Tento fornecer uma análise tanto quanto possível imparcial de todos os argumentos, de modo a
que não seja possível perceber-se qual é a minha posição acerca do assunto. Nas três secções
seguintes digo onde me situo no debate acerca da legalização do aborto e argumento a favor da
minha posição.
Concepção
Como já tive oportunidade de mencionar, muitas pessoas parecem pensar que há um momento
concreto em que se dá a concepção; mas isto é falso. A fertilização é um processo gradual que
demora cerca de 22 horas. Primeiro, o espermatozóide penetra no óvulo, deixando a cauda do
lado de fora. Nas horas seguintes, o espermatozóide e o óvulo são, ainda, duas coisas distintas,
embora o espermatozóide já esteja dentro do óvulo. Só ao fim das ditas 22 horas é que já temos
um único objecto: o zigoto. Mas vamos fingir que não há esta dificuldade: vamos fingir que há um
momento concreto em que se dá a concepção. Ainda assim, a concepção não poderia marcar o
momento em que o feto adquire o direito à vida. Presumivelmente, um bebé recém-nascido e um
ser humano adulto têm algo em comum que lhes garamte a ambos o direito à vida. O que é que o
zigoto teria em comum com um bébé recém-nascido e com um ser humano adulto que bastaria
para lhe atribuirmos, igualmente, o direito à vida? Não conheco qualquer resposta convincente. O
opositor do aborto que favorece o critério da concepção geralmente tenta usar o argumento da
potencialidade para mostrar que o zigoto tem o direito à vida. E esse argumento, como já vimos, é
muito fraco.
Implantação
A implantação é a altura em que aquilo que virá a ser o feto se “agarra” à parede do útero. Isto
geralmente acontece seis a oito dias após a fertilização. É facil ver que a implantação não pode ser
o critério correcto. O que é que não existe, no quinto dia, que passa a existir no sexto?

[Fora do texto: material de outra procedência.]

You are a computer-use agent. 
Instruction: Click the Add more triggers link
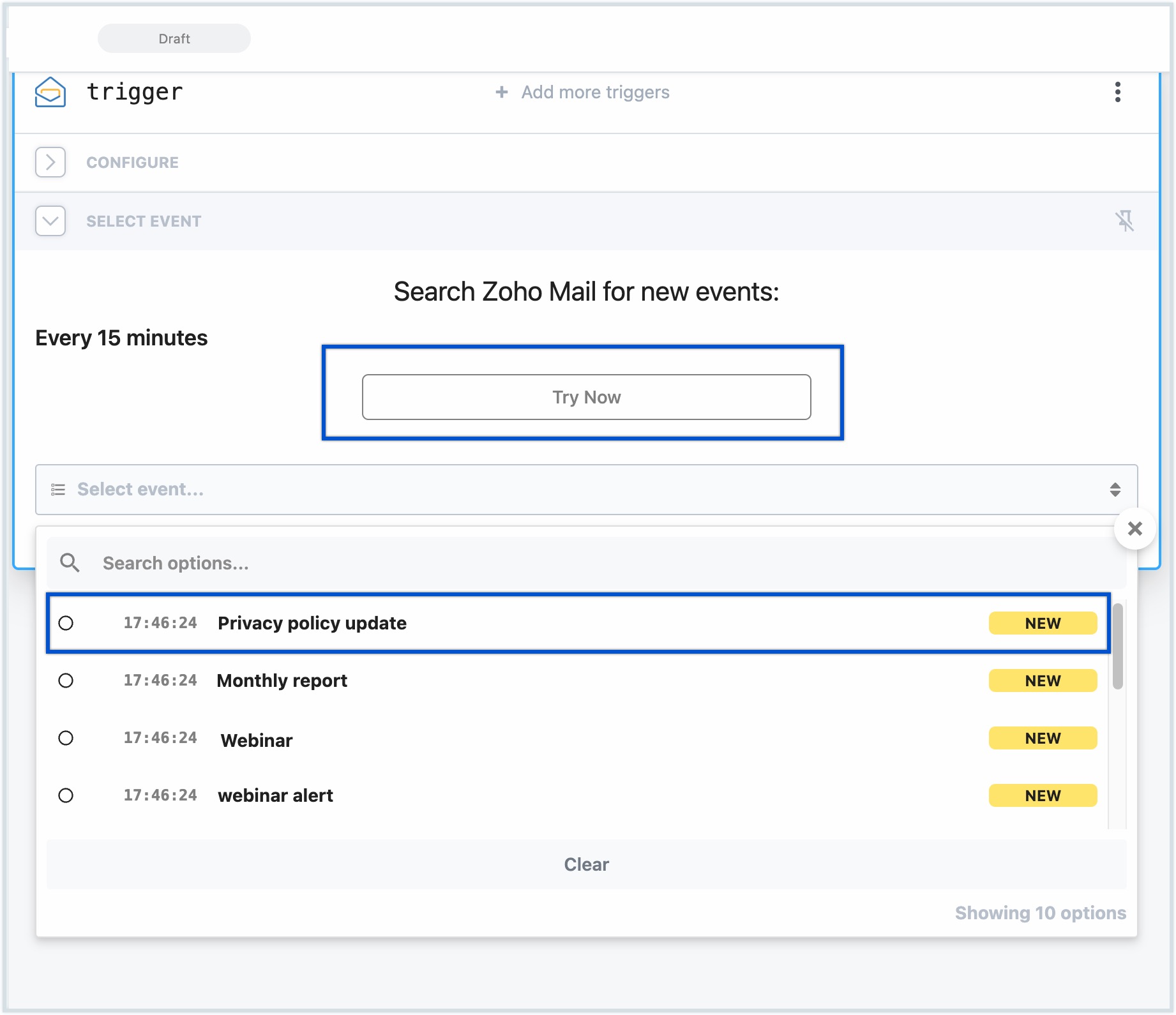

Aparentemente, nada. Ocorrem alterações hormonais no corpo da mulher, mas não é claro que
relevância moral isto possa ter.
Forma humana
O feto comeca adquirir forma humana por volta das seis a oito semanas. Até essa altura, podia
parecer apenas “um amontoado de células”, como os defensores da legalização costumam dizer,
agressivamente. Poderá ser o facto de que o feto adquire forma humana que lhe garante o direito
à vida? Não. Se uma avestruz passasse pelas mãos de um cirurgião talentoso e adquirisse forma
humana, acha mesmo que adquiriria, só por isso, o direito à vida? Não — se já não o tinha antes,
não era agora que ia passar a tê-lo.
Aceleração (“quickening”)
Normalmente, a mãe começa a aperceber-se dos movimentos do feto por volta das 16/17
semanas após a fertilização. Há pessoas que defendem que é aqui que o feto comeca a ter o
direito à vida porque é precisamente na altura em que a mãe sente o feto “a dar pontapés” que se
cria uma empatia especial entre ela e o feto. Este também é um mau argumento. O facto de um
ser ter ou não o direito à vida não pode estar dependente de termos ou não empatia para com ele
(ou ela). Se não podemos dizer que o feto começa a ter o direito à vida quando começa a mexer-
se, então também não podemos dizer que começa a ter o direito à vida quando a mãe se
apercebe, pela primeira vez, desse movimento.
Viabilidade
Diz-se que um feto se torna viável quando pode sobreviver fora da barriga da mãe (ainda que com
recurso a cuidados médicos), o que acontecerá algures entre as 20 e as 23 semanas. Argumenta-se
por vezes que a viabilidade do feto marca a altura em que o feto adquire o direito à vida, dado que
a partir desta altura o feto já não necessita da mãe. Este critério sofre de um problema óbvio: a
altura da viabilidade do feto é determinada pelo estado da tecnologia existente. Isso torna
arbitrária a adopção do critério da viabilidade. No futuro, a viabilidade pode passar a ser mais cedo
— mas isso não significa que o feto adquira o direito à vida mais cedo.